Assignment:
Find every line with the string "agent" in the material below and copy it.

Raw data:
┏━━

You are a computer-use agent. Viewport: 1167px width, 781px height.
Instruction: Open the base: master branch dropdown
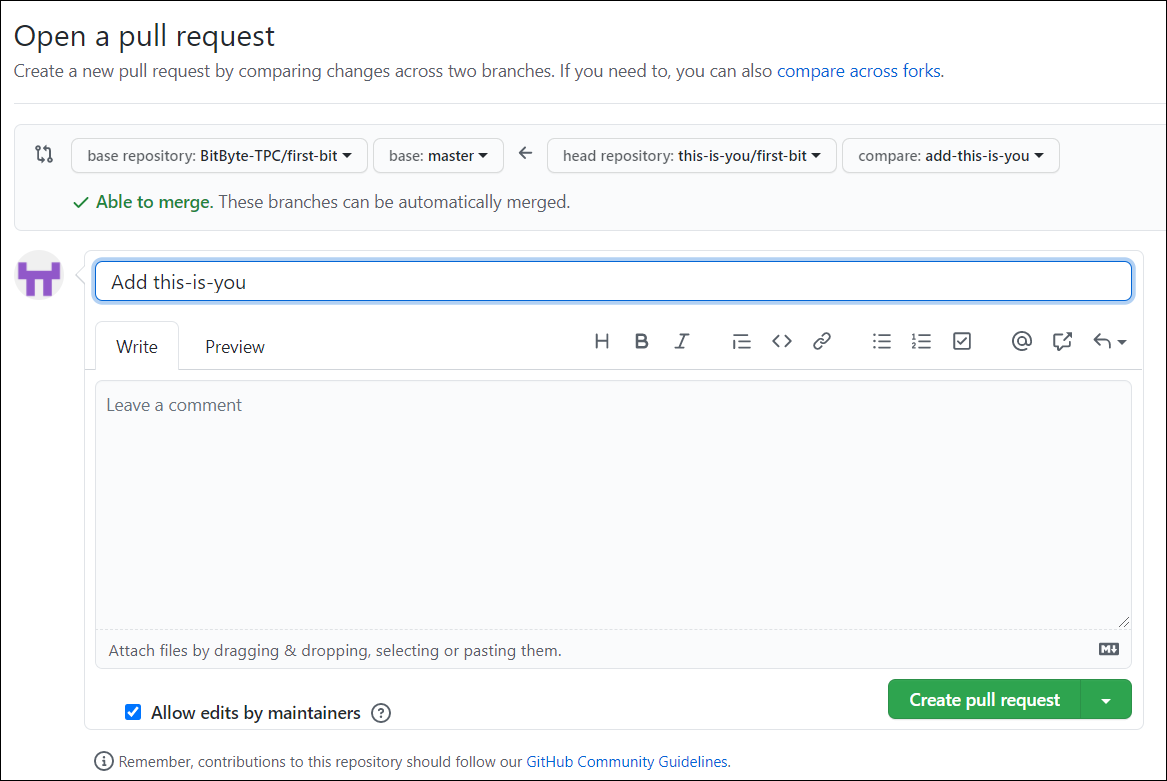coord(438,155)
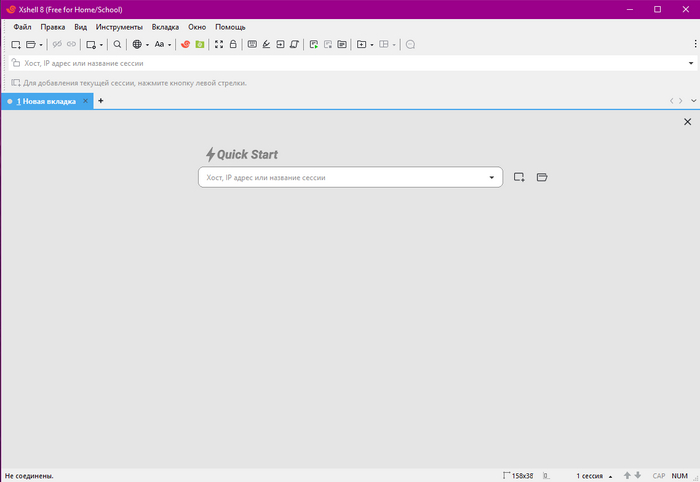Click the open sessions folder beside Quick Start

pyautogui.click(x=542, y=177)
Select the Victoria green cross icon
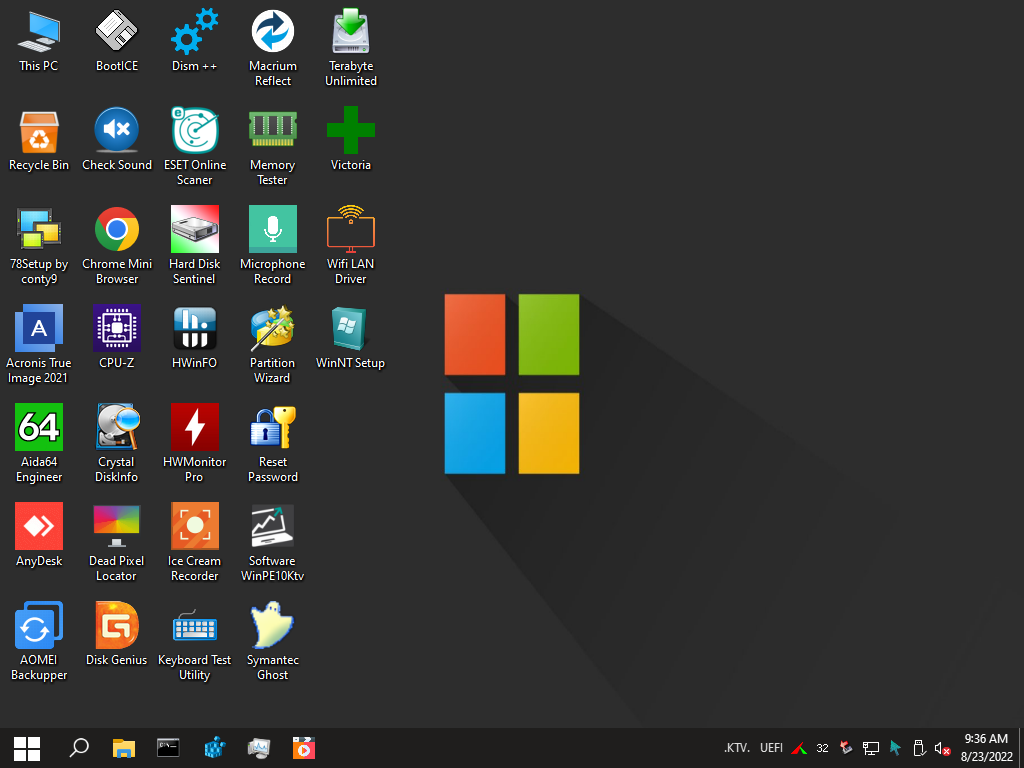Screen dimensions: 1024x768 (x=350, y=131)
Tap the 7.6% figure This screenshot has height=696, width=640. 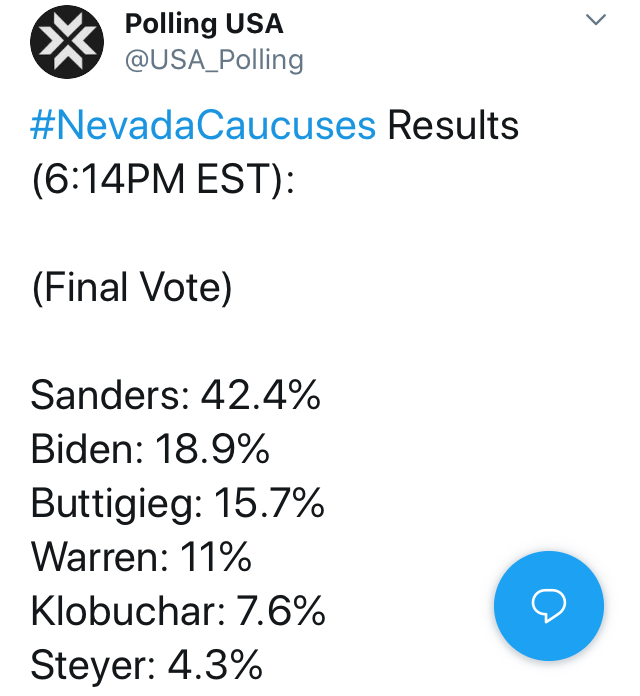[x=280, y=611]
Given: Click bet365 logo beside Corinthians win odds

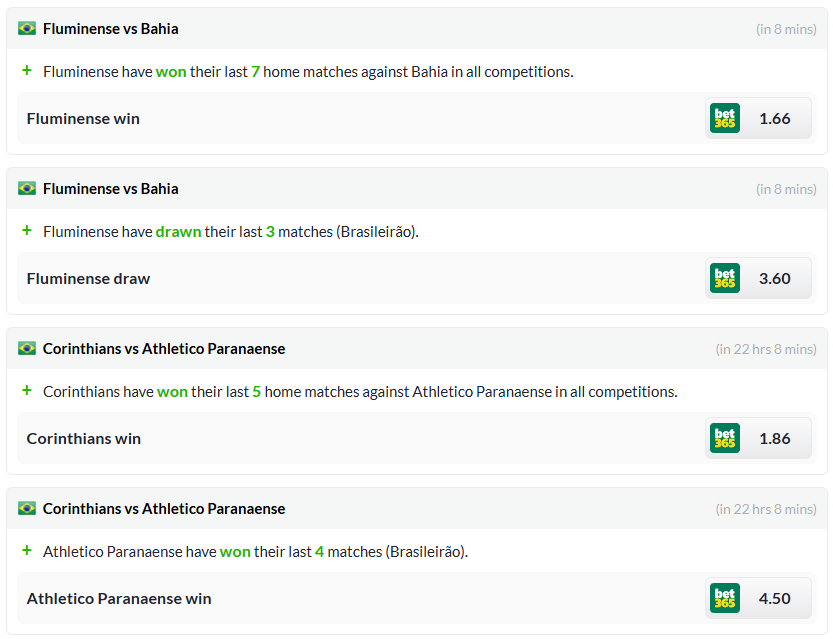Looking at the screenshot, I should click(725, 438).
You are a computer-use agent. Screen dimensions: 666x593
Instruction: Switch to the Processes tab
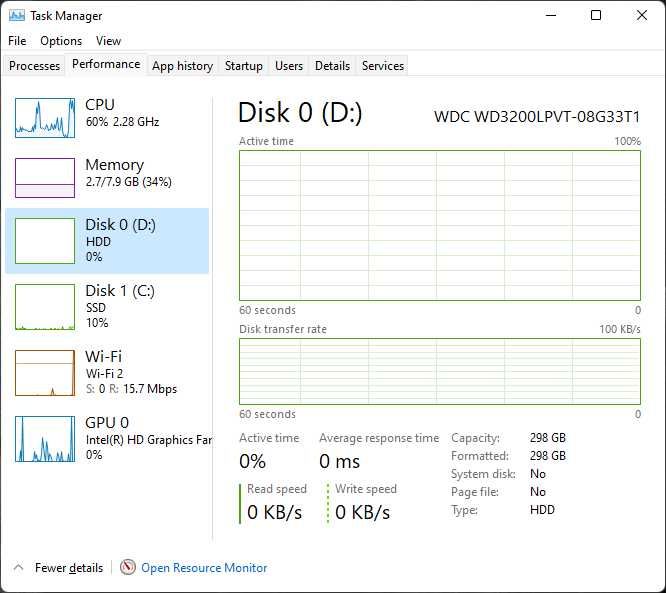(x=35, y=66)
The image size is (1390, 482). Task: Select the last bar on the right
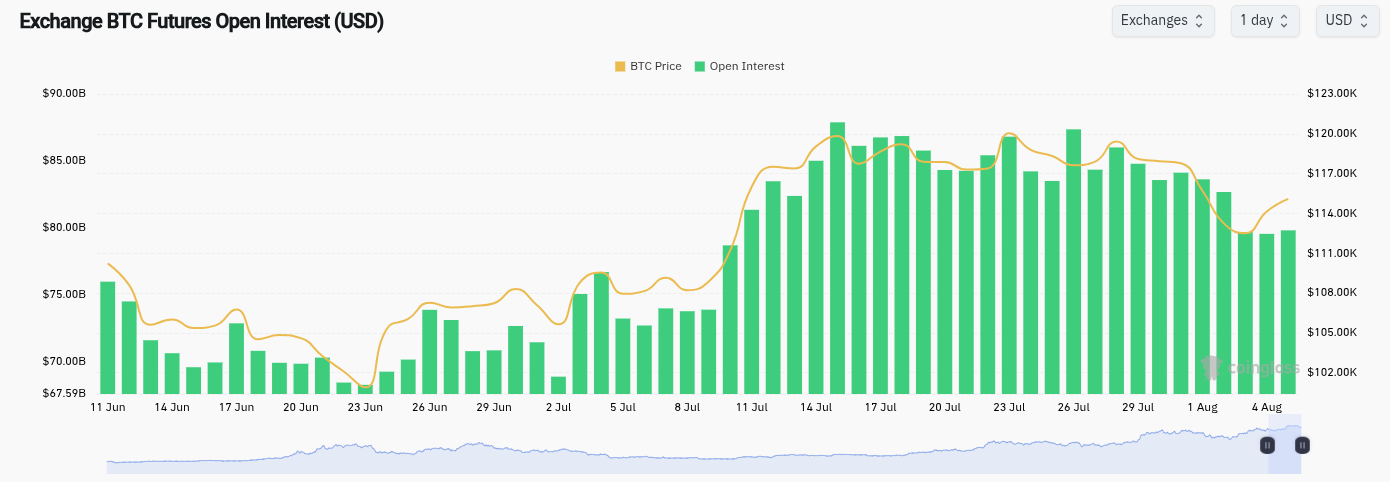[x=1288, y=312]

┗━━

The answer:
You are a computer-use agent. Viewport: 1167px width, 781px height.
You are a computer-use agent. Screen dimensions: 666x593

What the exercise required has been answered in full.